* _ACTIVITY_: Omit any pictures, and restate word for word only the lines from the one with "Viewport: 217px width, 348px height." through the end of the data below.

[Stored items]

★ ★ ★ ★ ★

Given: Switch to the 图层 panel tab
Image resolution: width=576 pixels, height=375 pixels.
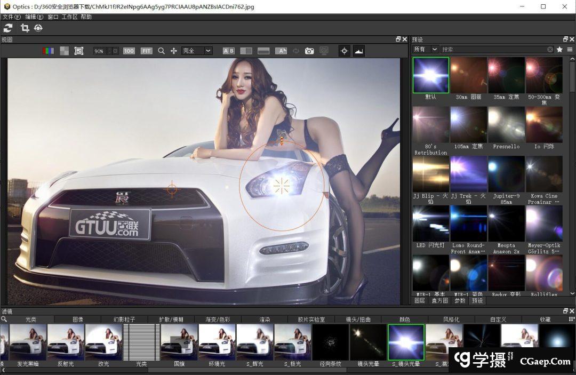Looking at the screenshot, I should [420, 300].
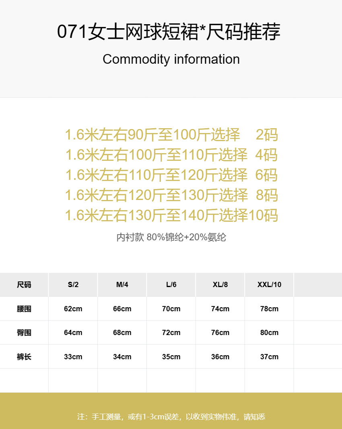The width and height of the screenshot is (342, 429).
Task: Click the 臀围 row label
Action: 24,333
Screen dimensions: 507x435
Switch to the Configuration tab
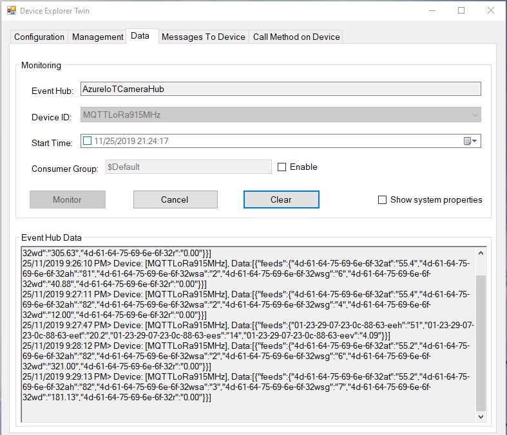(39, 37)
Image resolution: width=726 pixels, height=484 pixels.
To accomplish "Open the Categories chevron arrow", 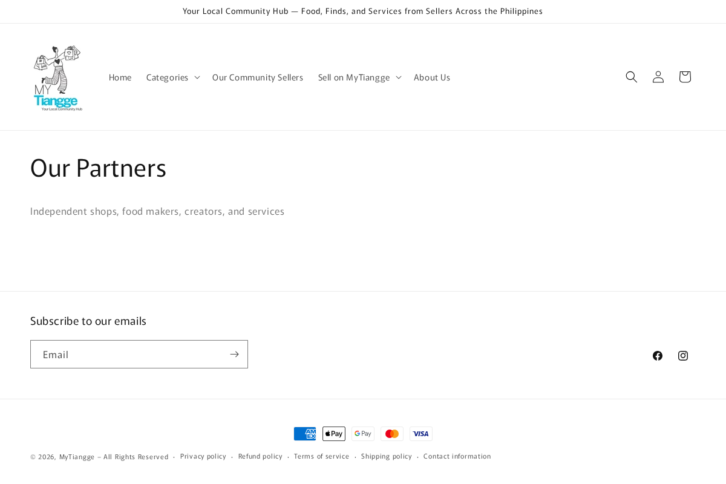I will [197, 77].
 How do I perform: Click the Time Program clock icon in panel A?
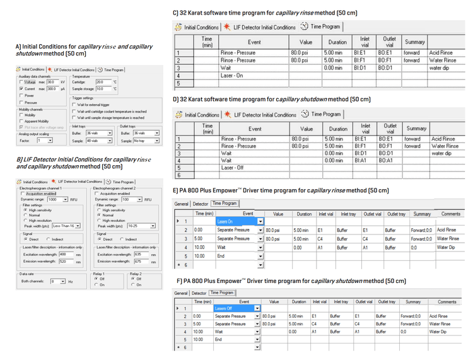[100, 69]
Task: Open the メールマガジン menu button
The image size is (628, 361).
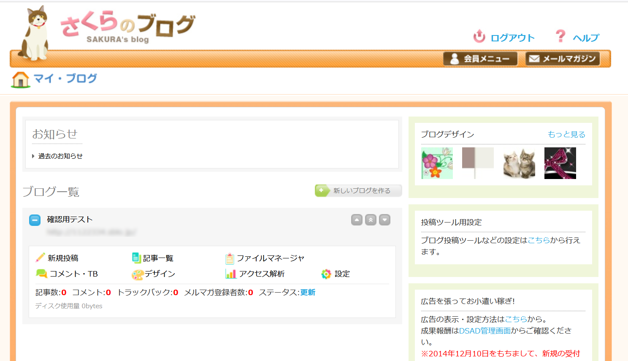Action: 562,59
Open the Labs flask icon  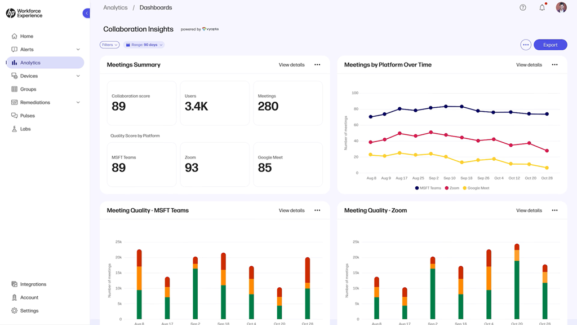point(14,129)
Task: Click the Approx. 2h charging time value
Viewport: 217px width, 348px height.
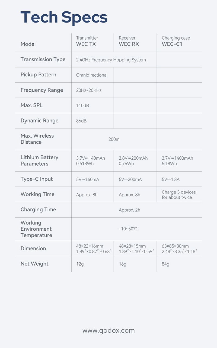Action: 129,210
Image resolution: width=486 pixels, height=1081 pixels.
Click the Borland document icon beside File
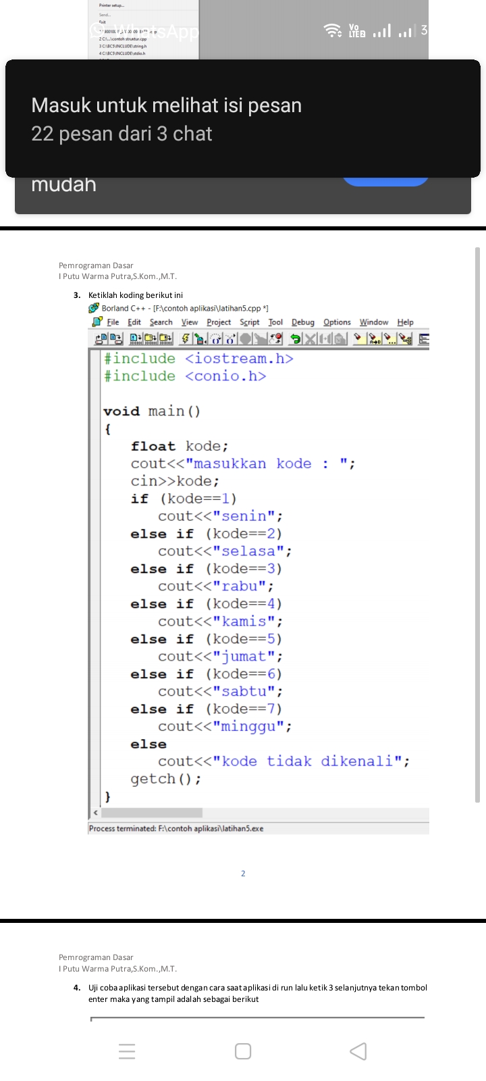click(97, 322)
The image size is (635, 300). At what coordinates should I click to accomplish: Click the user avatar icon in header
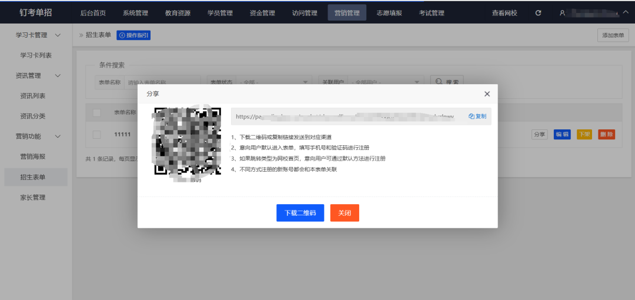pos(562,13)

★ ★ ★ ★ ★

* _OUTPUT_:
Viewport: 217px width, 348px height.
Action: 129,210
Image resolution: width=486 pixels, height=1081 pixels.
Click the Borland document icon beside File
click(97, 322)
The image size is (635, 300). At what coordinates should I click to accomplish: Click the user avatar icon in header
pos(562,13)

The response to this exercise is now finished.